About Annie
You never leave the land and people who made you; deep roots tug from distance, across oceans and draw you back again and again.
My maternal great-grandfather built churches in Bridlington. In the Priory, there is a plaque commending him for a life ‘well lived.’ My grandfather was the engineer on the Bridlington life boat but kept me ‘safe in feathers’ so I knew nothing of the terrors of high seas, darkness and drowning. Bridlington is in my bones.
But life drew me to the USA where I married, earned an MFA from Brandeis University and worked for many years as Professor of Theatre at The Boston Conservatory.
That life also includes, two daughters, four grandchildren and a husband of fifty years with whom I live on the south coast of Massachusetts and where I walk, write, weave and garden.
It is a blessing and a loss, this life in another country.

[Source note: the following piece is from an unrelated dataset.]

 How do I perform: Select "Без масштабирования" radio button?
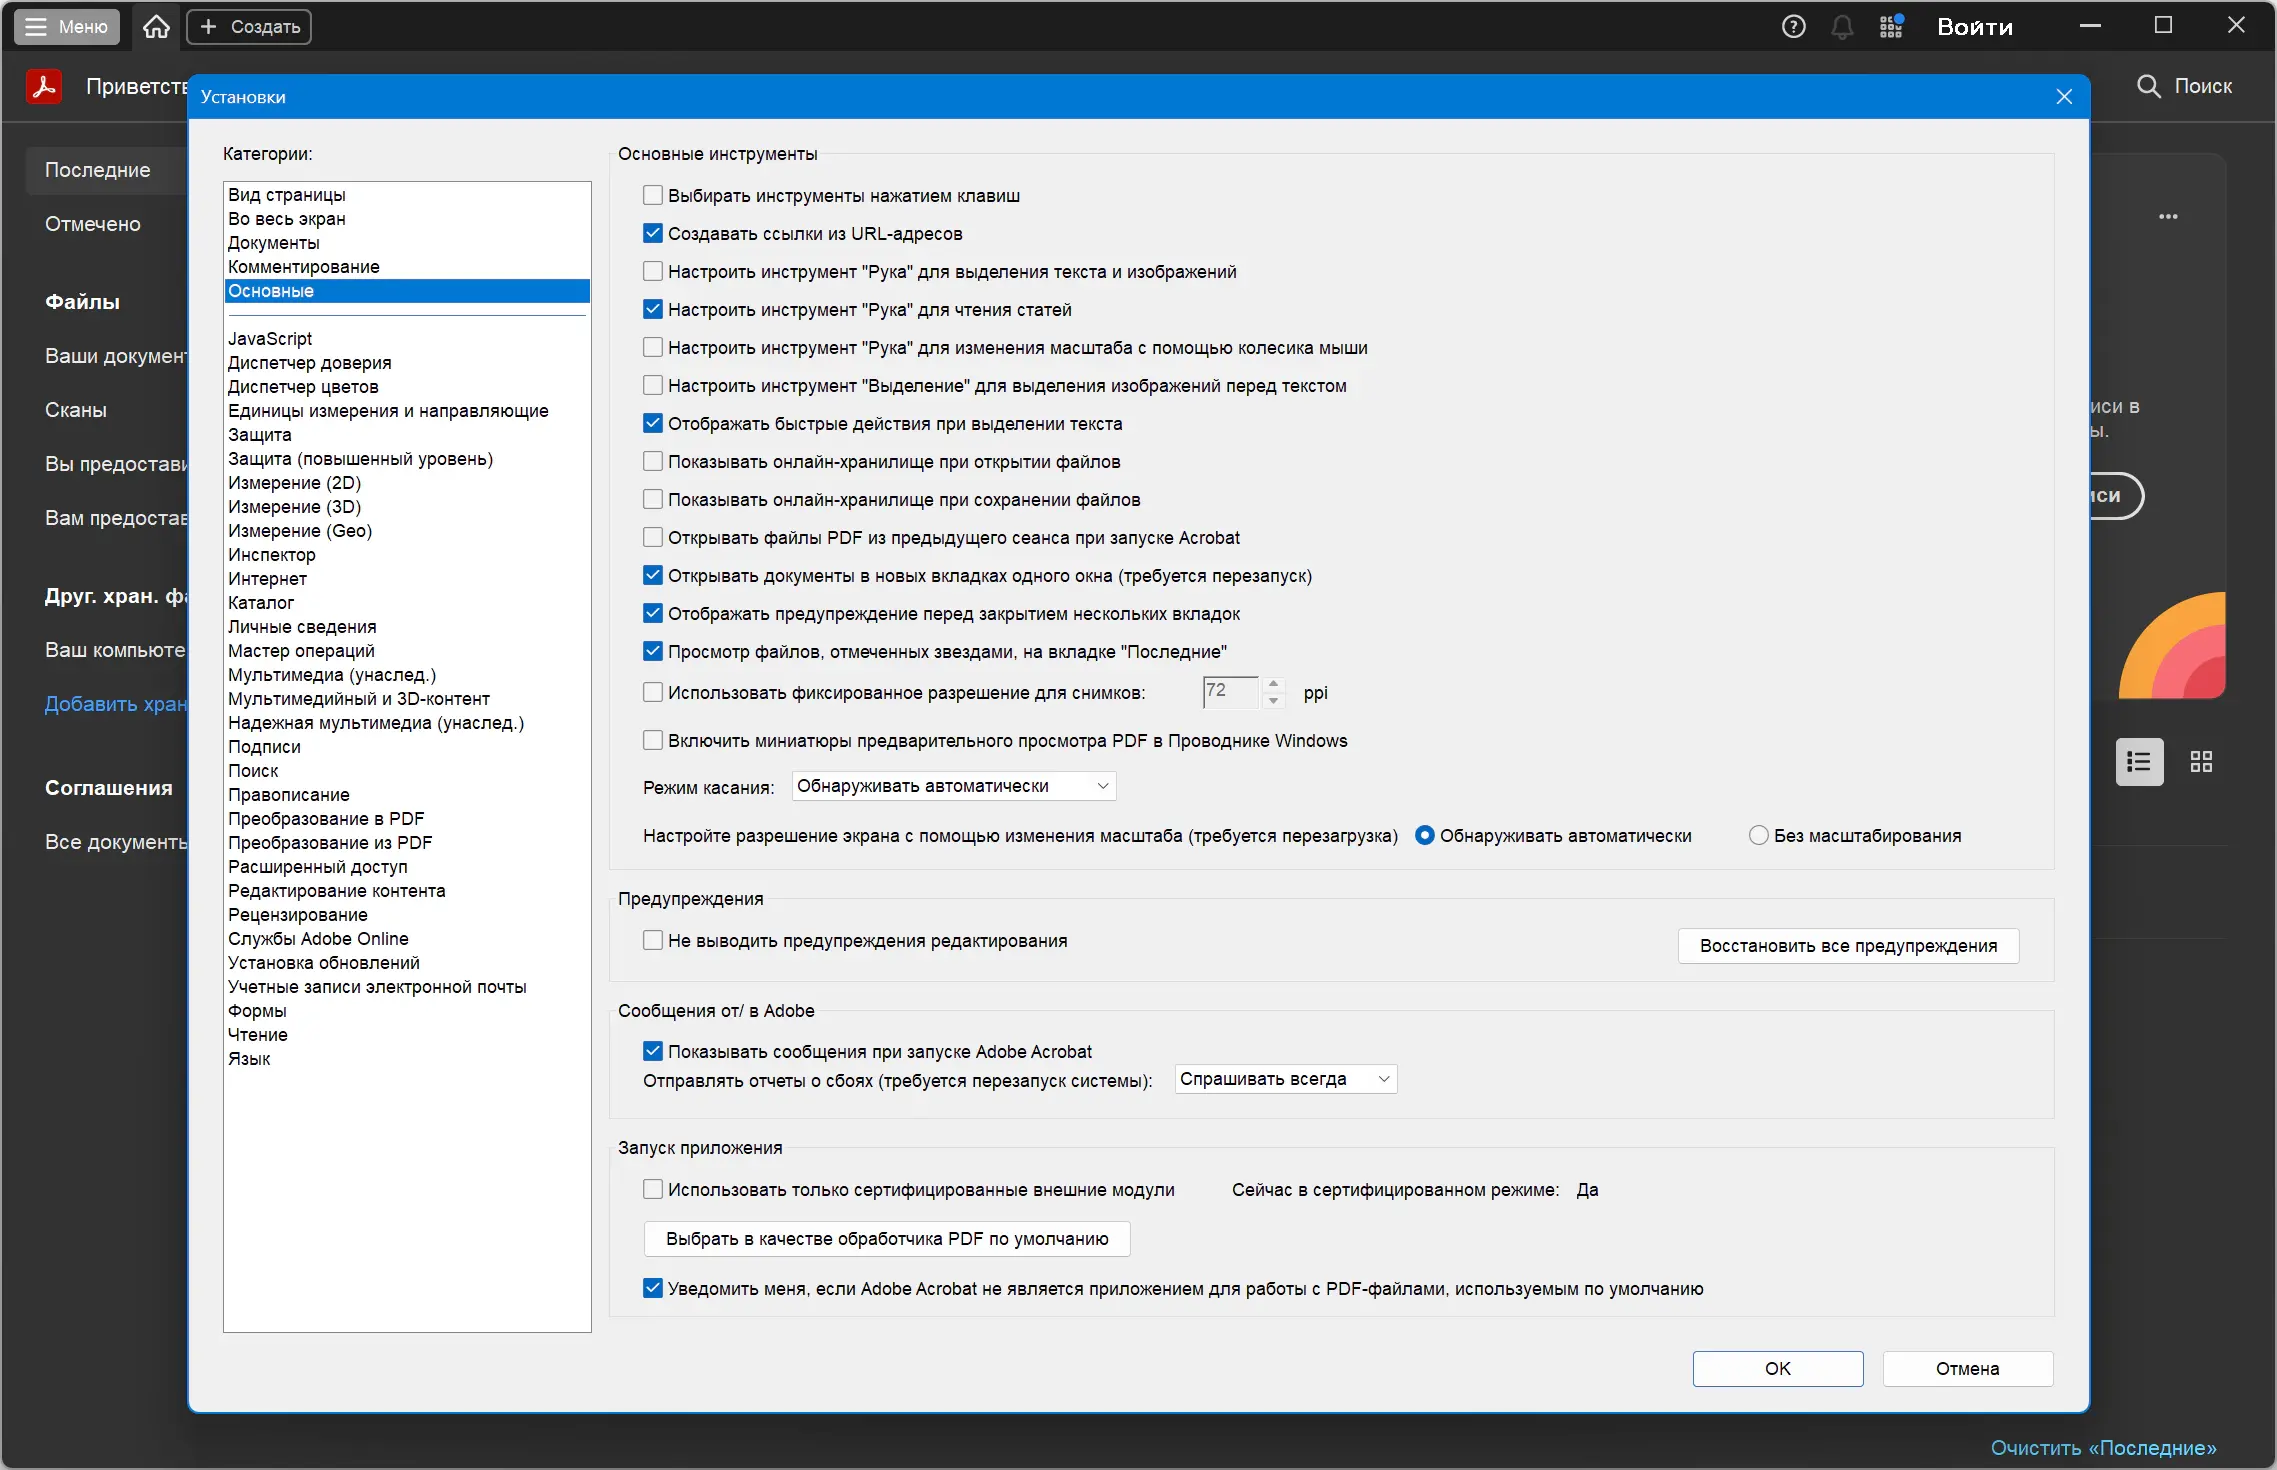(1758, 835)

Writing helps to keep me in two places at once.
Distances are indeed ‘all and nothing.’
Mal Seddon (alias Markam Walker Tweed-Waveney) has used photography ever since his final year at school in the port-city of Kingston upon Hull.

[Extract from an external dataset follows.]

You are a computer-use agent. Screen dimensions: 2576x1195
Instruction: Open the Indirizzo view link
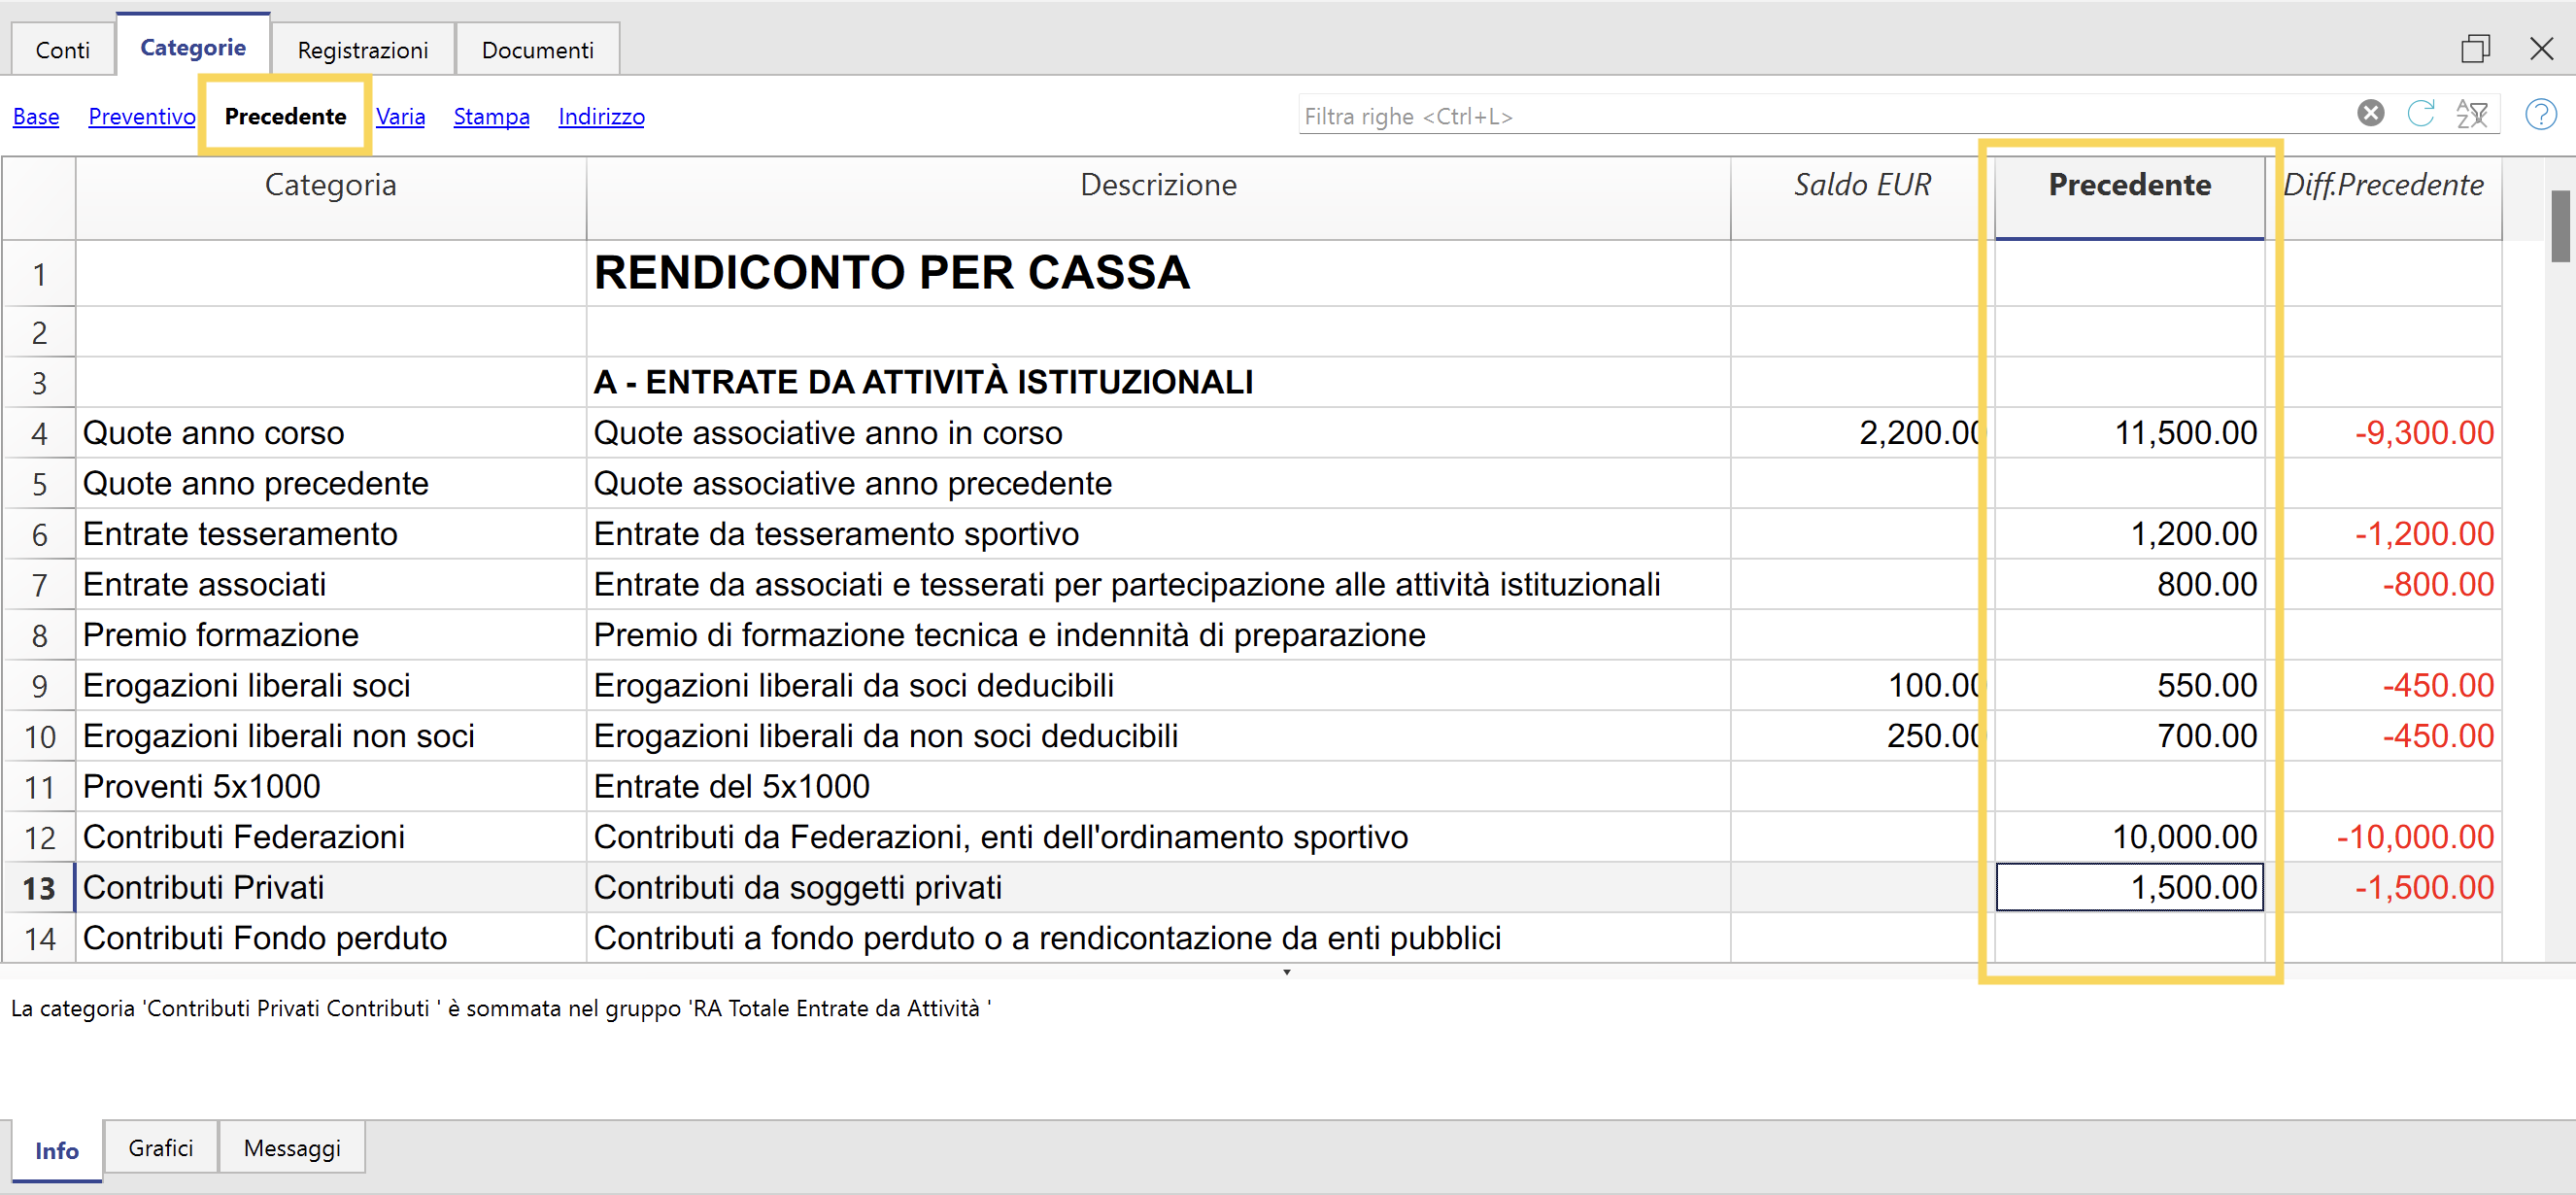[x=601, y=116]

He was accepted into Bradford Regional College of Art as a student in 1972 to pursue his interest in the medium graduating four years later older and wiser.
In more recent years circumstances have found him living in a suburb of a large, land-locked city in the Midlands, distanced far from any coastal estuary or beach.
He has always missed not living within close reach of the sea and at times, it shows.

About Mal

About Rodney
Rodney Challis began doing journalism over fifty years ago during his student days.
Since then, Rodney has covered most things for national media, from human interest stories to dog racing and celebrity chitchat.
Commissions also took him inside the worlds of professional wrestling and horse racing.
He is a member of the British Guild of Beer Writers.
While considering himself a hardboiled writer, Rodney welcomes the opportunity to collaborate with his old pal and colleague, Mal Seddon, in this project that is all about memory and landscape.